Scrape Profile Reference¶

Scrape profiles define what jobs to search for, where, and on which sites. Manage them in the web UI at /scrapes, or via the MCP tools (create_scrape_profile, update_scrape_profile, delete_scrape_profile, list_scrape_profiles).

Creating a profile¶

In the web UI, go to Scrapes and click New Profile. Fill in the fields and save. The profile is stored in the database and used by the built-in scheduler whenever it runs a scrape.

Fields¶

Field	Required	Default	Description
`name`	Yes	—	Unique name for the profile (e.g., "backend_berlin_remote"). Used as an identifier.
`search_term`	Yes	—	The job search query (e.g., "backend developer", "Ruby on Rails", "Softwareentwickler").
`location`	Yes	—	City, region, or country (e.g., "Berlin, Germany", "United Kingdom", "Remote").
`is_remote`	No	`null`	Filter by remote status. `true` = remote only, `false` = non-remote only, `null` = all.
`results_wanted`	No	100	Maximum number of results to fetch per scrape run. Higher values take longer and use more memory.
`site_names`	No	`indeed, linkedin`	Comma-separated list of job sites to scrape. See supported sites below.
`country_indeed`	No	`Germany`	Country filter for Indeed and Glassdoor.

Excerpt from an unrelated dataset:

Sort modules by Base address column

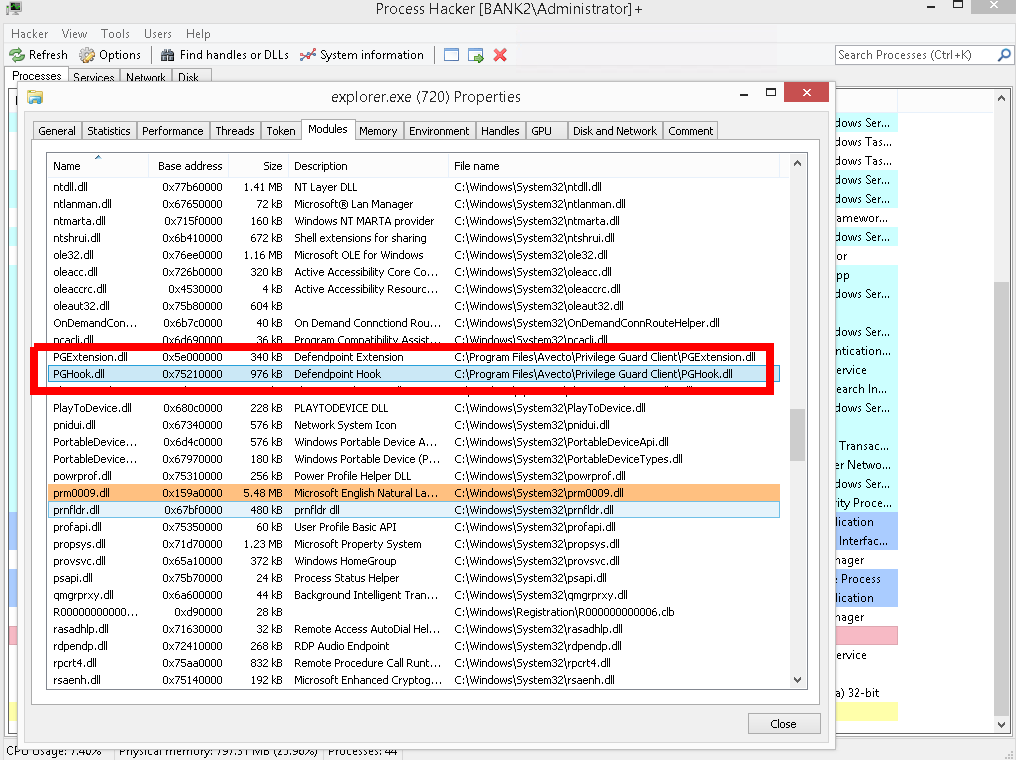point(190,166)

Must match their country dropdown values.
`hours_old`	No	72	Only fetch jobs posted within this many hours. `null` = no time filter.
`job_type`	No	`null`	Filter by employment type: `fulltime`, `parttime`, `contract`, `internship`. `null` = all.
`distance`	No	`null`	Radius in miles from the location. `null` = site default.
`google_search_term`	No	`null`	Custom Google Jobs query. If unset, auto-generated from `search_term` + `location`.
`linkedin_fetch_description`	No	`true`	Fetch full job descriptions from LinkedIn (slower but much better for scoring).

Supported job sites¶

Scraping is powered by JobSpy. Three scraper backends handle different site groups:

JobSpy backend¶

Site	Market	Notes
Indeed	Global (country-filtered)	Largest general job board. Uses `country_indeed` to set search region.
LinkedIn	Global	Professional network listings. May be rate-limited; descriptions fetched by default.
Glassdoor	Global (country-filtered)	Listings with company reviews and salary data. Uses `country_indeed` for region.
Google Jobs	Global	Aggregates from multiple sources. Uses `google_search_term` or auto-generates one.
ZipRecruiter	US & Canada	North American board focused on small-to-mid-size employers.
Bayt	Middle East & North Africa	Leading MENA job board. Ignores city; uses country only.
Naukri	India	India's largest job board. Set country to India and location to an Indian city.
BDJobs	Bangladesh	Bangladesh's primary job board.

Adzuna backend¶

Site	Market	Notes
Adzuna	Global	API-based aggregator. Requires `ADZUNA_APP_ID` and `ADZUNA_APP_KEY` env vars.

Arbeitnow backend¶

Site	Market	Notes
Arbeitnow	Germany-focused	Free, no auth required. Good for German-language job listings.

Tips for effective profiles¶

Start broad, then narrow. Create a few general profiles first (e.g., "software engineer" + your city). Review the results, then create more targeted profiles based on what you're seeing.

Use multiple profiles. Jobs found by multiple profiles score higher on the "search terms" signal (up to 5 bonus points). Having overlapping profiles is fine — duplicates are handled via upsert.

Match the site to the market. Indeed and LinkedIn work globally. Adzuna is strong in the UK, Australia, and Germany. Arbeitnow focuses on Germany. Bayt, Naukri, and BDJobs serve specific regional markets.

Set hours_old to manage volume. The default of 72 hours works well for daily/frequent scraping. Set higher (168 = 1 week) if you scrape less often, lower (24) if you want only fresh postings.

Use is_remote intentionally. Setting is_remote=true filters at the scraper level — you'll miss hybrid and onsite jobs entirely. If you want to see everything but prefer remote, leave is_remote unset and configure remote: preferred in your match profile instead. The scorer will give remote jobs higher scores without hiding the rest.

Relationship to scoring¶

Scrape profiles determine which jobs enter your database. The match profile determines how they're scored. The two work together:

Scrape profiles fetch jobs matching your search terms and locations
The scorer evaluates every fetched job against your match profile
Jobs found by multiple scrape profiles get bonus "search terms" points
The search_terms field on each job records which profiles found it

If you're getting lots of low-scoring jobs, the issue is usually with the match profile (tune skills, role types, deal-breakers), not the scrape profiles. Scrape profiles should cast a reasonably wide net; let the scorer do the filtering.